Por supuesto que las ideas y obras de Goeritz no fueron recibidas con beneplácito por toda la comunidad artística en México, y entre sus detractores se encontraban tan sólo los mesías del muralismo en el país. Así lo recuerda la académica Laura Ibarra en el dossier “Arte, sociedad y percepción”, de la Revista Universidad de Guadalajara: “Celosos del prestigio que Goeritz iba adquiriendo como artista y maestro, así como de su amistad con Rufino Tamayo, empezaron a menospreciar públicamente la obra del artista europeo David Alfaro Siqueiros y Diego Rivera. En una carta que publicaron en los periódicos locales acusaron a Goeritz de ser ‘un simple simulador, carente en absoluto del más mínimo talento y preparación para el ejercicio del arte del que se presenta como profesional’. Se le catalogó de ‘cosmopolita’, ‘decadente’ y ‘agente del imperialismo’, incluso fue difamado como ‘nazi’. Con respecto a su actividad docente, le reprocharon ‘llevar a la juventud del país por caminos equivocados y peligrosos’.

Rivera fue aún más allá y exigió públicamente que Mathias fuera deportado, pues la edificación de El Eco deformaba al país”.

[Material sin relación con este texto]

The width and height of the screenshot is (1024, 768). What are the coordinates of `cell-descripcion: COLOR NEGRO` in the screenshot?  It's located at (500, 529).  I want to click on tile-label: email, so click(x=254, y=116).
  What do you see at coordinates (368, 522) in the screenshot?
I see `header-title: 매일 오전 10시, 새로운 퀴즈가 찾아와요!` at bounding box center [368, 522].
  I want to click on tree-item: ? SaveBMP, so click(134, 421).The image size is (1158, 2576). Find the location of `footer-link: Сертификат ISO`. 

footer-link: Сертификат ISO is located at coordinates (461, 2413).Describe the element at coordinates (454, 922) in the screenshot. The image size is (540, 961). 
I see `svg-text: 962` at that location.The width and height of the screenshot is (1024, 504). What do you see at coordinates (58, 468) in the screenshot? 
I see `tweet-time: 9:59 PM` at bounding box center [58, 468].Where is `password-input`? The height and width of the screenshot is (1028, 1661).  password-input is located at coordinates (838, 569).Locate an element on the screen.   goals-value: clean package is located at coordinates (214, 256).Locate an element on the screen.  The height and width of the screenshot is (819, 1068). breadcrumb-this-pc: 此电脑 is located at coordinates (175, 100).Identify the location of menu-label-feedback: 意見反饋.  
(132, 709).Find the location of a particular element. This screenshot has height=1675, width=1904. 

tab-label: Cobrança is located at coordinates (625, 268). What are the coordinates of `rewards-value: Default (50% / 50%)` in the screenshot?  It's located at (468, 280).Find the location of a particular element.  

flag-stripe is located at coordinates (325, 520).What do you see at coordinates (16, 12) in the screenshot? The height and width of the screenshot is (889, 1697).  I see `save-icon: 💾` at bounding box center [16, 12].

El escultor que deambuló por la pintura y la escultura, también lo hizo por las geografías, ya que salió de Alemania en lo que ahora es la ciudad polaca de Gdansk, para luego pasar por Marruecos, donde aunque con sus aparentes orígenes judíos trabajó para el gobierno alemán, luego iría a España y de ahí terminaría en México.

Hoy el artista es revalorado. Desde noviembre pasado y hasta abril se encuentra una exposición retrospectiva de su obra en el Museo Reina Sofía, en Madrid, llamada El retorno de la serpiente. Mathias Goeritz y la invención de la arquitectura emocional, que consta de más de doscientas piezas entre dibujos, bocetos, maquetas, fotografías y esculturas de su trayectoria, y que a partir de mayo estará en México en el Palacio de Cultura Banamex, y en octubre en el Museo Amparo, en Puebla.